--- start Provided entries ---

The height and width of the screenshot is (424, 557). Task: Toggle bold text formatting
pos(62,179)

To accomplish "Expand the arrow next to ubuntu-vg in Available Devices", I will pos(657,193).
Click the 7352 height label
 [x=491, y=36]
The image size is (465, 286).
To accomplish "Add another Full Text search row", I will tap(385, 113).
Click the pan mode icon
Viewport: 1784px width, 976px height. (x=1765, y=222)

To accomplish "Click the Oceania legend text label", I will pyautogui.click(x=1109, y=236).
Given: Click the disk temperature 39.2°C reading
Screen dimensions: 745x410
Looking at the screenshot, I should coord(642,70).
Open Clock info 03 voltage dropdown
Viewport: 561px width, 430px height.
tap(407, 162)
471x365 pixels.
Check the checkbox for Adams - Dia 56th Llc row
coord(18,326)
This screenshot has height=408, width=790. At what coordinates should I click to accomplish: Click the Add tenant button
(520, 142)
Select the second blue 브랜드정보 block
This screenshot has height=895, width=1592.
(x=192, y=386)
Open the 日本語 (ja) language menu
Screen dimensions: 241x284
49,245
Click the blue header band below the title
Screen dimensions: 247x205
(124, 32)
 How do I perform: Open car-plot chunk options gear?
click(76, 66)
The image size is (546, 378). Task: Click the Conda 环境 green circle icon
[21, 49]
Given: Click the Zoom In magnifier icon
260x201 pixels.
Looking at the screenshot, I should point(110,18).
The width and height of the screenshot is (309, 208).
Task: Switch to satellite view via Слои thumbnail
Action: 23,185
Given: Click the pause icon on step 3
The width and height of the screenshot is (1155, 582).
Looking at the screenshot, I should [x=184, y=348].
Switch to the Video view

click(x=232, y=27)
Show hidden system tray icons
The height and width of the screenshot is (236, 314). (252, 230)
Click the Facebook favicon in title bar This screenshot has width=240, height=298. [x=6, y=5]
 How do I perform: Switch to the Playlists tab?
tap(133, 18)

--- end Provided entries ---

■ **Required task**: List each line of the records that contains the string "width". Case counts.

■ **Final answer**:
The height and width of the screenshot is (424, 557). Task: Toggle bold text formatting
Viewport: 1784px width, 976px height. (x=1765, y=222)
Viewport: 561px width, 430px height.
This screenshot has height=408, width=790. At what coordinates should I click to accomplish: Click the Add tenant button
This screenshot has height=895, width=1592.
The width and height of the screenshot is (309, 208).
The width and height of the screenshot is (1155, 582).
The height and width of the screenshot is (236, 314). (252, 230)
Click the Facebook favicon in title bar This screenshot has width=240, height=298. [x=6, y=5]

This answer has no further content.